REQUIREMENT =>
Give the data below again exactly as written, but without the pictures.

WORKING DATA =>
[Start of section]
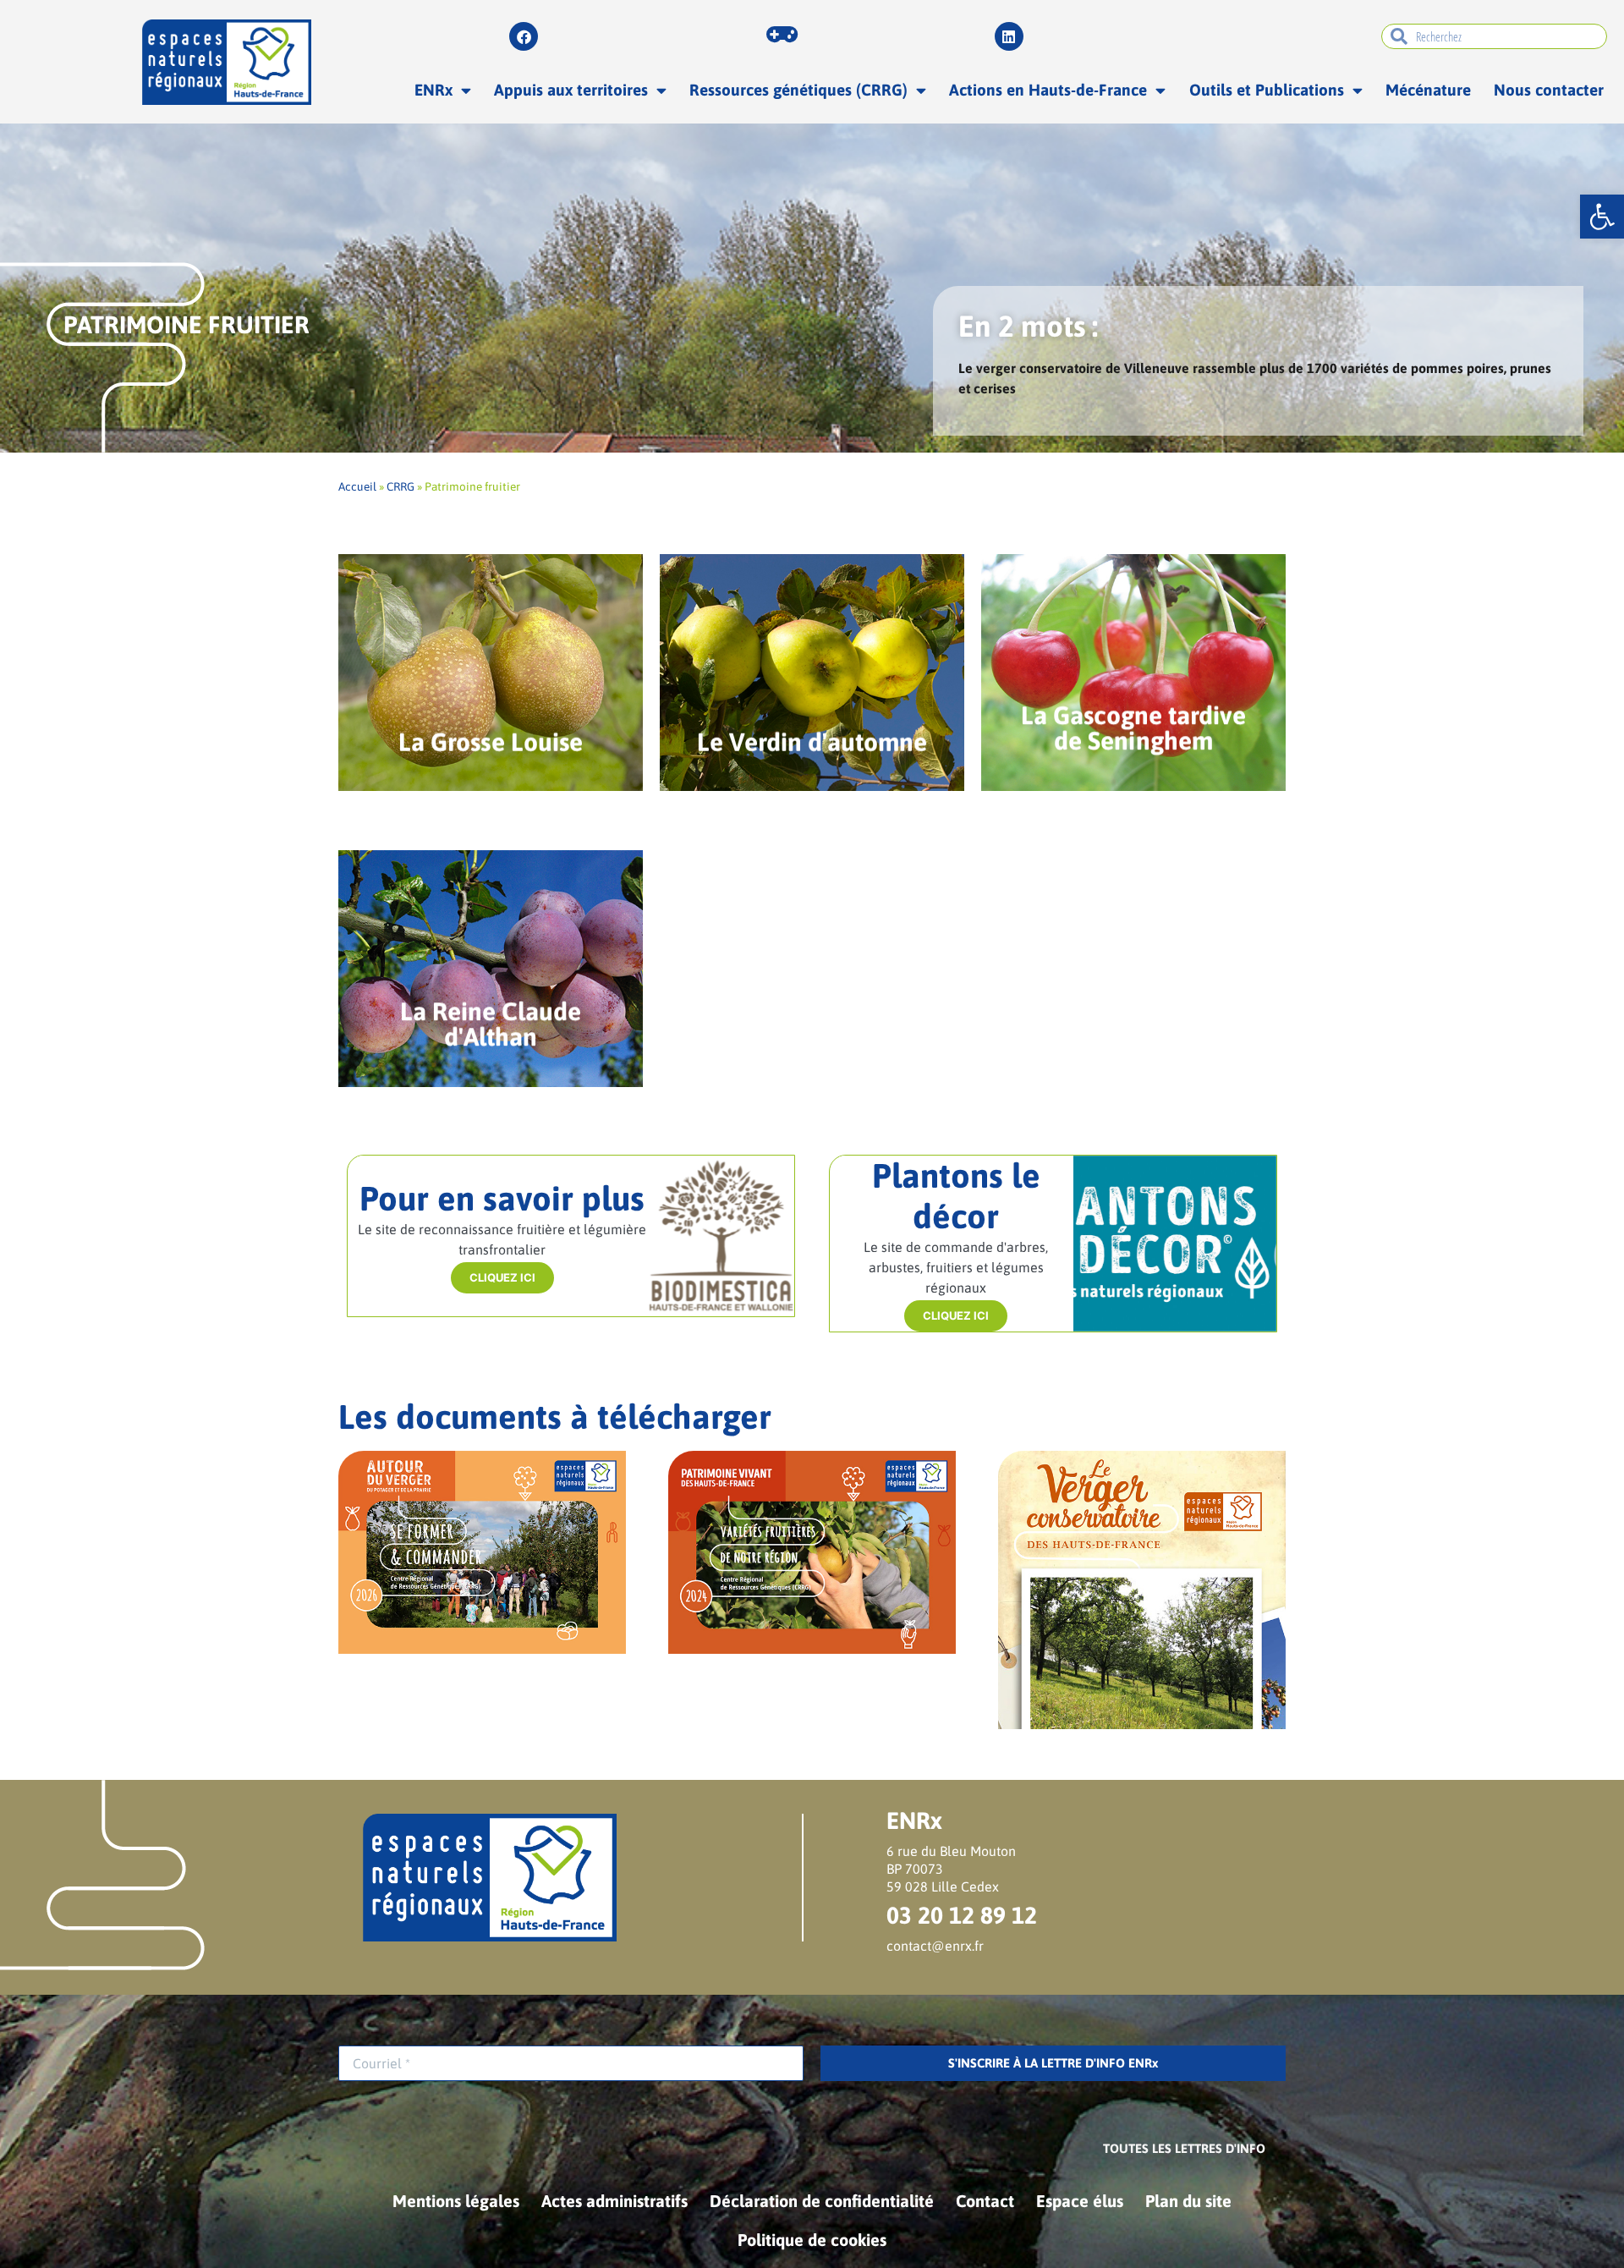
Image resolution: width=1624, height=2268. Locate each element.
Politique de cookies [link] (812, 2239)
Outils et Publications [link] (1266, 89)
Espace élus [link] (1079, 2200)
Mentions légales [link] (455, 2200)
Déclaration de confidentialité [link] (822, 2200)
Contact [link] (985, 2200)
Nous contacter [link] (1549, 89)
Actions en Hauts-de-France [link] (1048, 89)
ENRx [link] (433, 89)
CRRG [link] (400, 486)
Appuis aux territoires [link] (571, 89)
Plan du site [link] (1188, 2200)
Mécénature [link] (1428, 89)
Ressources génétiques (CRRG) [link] (798, 89)
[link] (1602, 217)
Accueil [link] (357, 486)
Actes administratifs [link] (614, 2200)
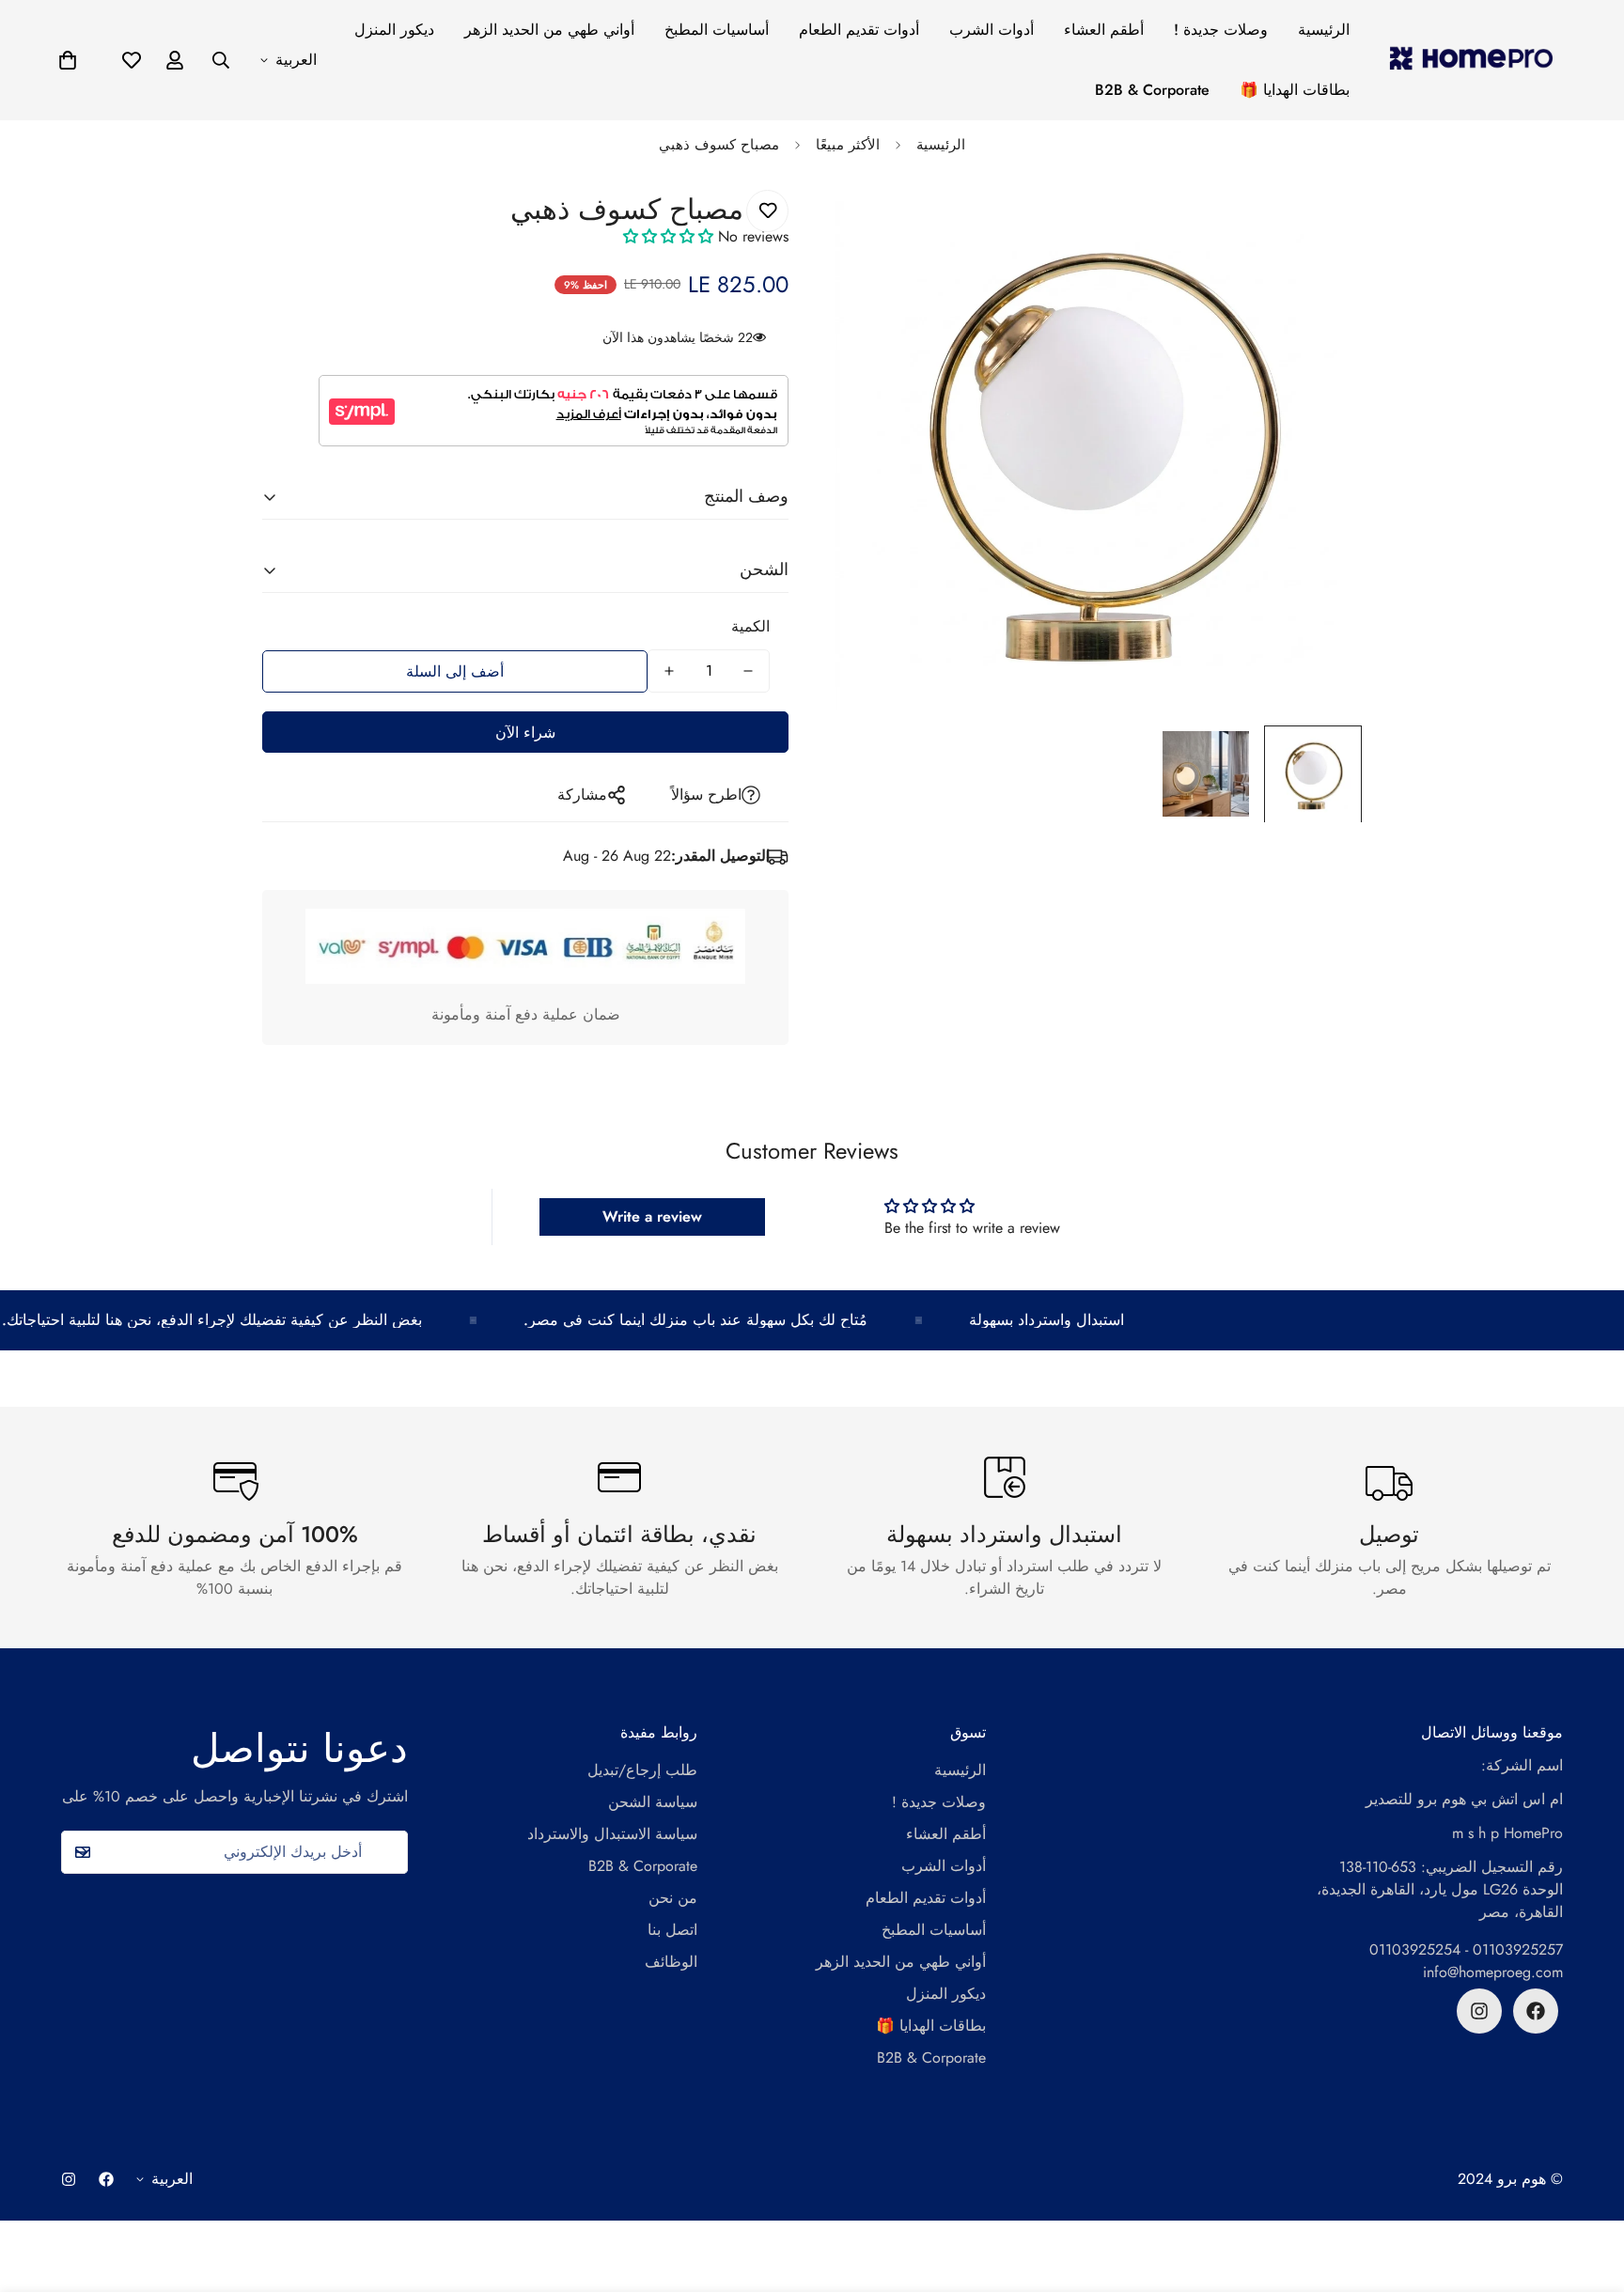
[End of section]
TASK ANSWER =>
Image resolution: width=1624, height=2268. Locate each element.
Politique de cookies [link] (812, 2239)
Outils et Publications [link] (1266, 89)
Espace élus [link] (1079, 2200)
Mentions légales [link] (455, 2200)
Déclaration de confidentialité [link] (822, 2200)
Contact [link] (985, 2200)
Nous contacter [link] (1549, 89)
Actions en Hauts-de-France [link] (1048, 89)
ENRx [link] (433, 89)
CRRG [link] (400, 486)
Appuis aux territoires [link] (571, 89)
Plan du site [link] (1188, 2200)
Mécénature [link] (1428, 89)
Ressources génétiques (CRRG) [link] (798, 89)
[link] (1602, 217)
Accueil [link] (357, 486)
Actes administratifs [link] (614, 2200)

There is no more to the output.